> Stored data entries:
--*--

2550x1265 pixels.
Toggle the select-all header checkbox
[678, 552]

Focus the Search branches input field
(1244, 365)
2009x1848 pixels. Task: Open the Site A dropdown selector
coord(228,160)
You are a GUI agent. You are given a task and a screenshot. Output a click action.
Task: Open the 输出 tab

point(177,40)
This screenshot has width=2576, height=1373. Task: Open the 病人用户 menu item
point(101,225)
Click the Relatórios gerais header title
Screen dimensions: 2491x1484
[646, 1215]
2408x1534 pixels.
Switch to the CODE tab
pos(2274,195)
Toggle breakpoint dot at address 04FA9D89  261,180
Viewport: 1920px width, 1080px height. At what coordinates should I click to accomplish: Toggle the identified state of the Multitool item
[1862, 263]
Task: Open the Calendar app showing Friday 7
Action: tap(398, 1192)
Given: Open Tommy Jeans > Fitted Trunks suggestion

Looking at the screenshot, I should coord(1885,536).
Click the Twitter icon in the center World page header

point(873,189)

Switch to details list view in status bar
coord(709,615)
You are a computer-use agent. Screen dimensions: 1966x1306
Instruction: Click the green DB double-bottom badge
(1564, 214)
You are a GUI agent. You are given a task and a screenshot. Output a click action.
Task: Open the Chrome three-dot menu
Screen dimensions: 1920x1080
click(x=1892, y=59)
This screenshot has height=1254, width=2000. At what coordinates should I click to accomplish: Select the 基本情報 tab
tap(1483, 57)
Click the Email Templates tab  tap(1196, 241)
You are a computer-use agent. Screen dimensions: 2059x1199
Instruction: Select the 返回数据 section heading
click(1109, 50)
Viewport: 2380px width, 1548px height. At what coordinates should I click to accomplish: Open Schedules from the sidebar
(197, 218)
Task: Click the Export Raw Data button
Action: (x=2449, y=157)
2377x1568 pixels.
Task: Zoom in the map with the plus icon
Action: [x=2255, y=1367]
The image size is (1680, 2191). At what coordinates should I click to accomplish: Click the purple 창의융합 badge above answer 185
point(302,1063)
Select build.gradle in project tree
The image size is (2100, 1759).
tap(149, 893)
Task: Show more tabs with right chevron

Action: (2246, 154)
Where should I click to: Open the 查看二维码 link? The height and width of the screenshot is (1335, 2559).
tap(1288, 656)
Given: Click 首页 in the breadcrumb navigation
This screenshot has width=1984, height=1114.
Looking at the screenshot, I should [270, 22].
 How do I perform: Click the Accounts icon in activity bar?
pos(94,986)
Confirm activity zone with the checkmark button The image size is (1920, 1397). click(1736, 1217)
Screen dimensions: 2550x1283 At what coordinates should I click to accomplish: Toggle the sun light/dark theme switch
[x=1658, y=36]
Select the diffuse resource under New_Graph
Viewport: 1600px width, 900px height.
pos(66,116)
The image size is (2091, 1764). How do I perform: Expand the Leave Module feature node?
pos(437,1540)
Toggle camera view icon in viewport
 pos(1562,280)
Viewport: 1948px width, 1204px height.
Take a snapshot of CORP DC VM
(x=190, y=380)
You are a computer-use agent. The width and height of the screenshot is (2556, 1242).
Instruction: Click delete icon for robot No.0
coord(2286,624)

--*--

> EXERCISE GOAL: Give back one number only: the count of lines in the entries that hold the string "computer".

> RESULT OF THE EXERCISE: 3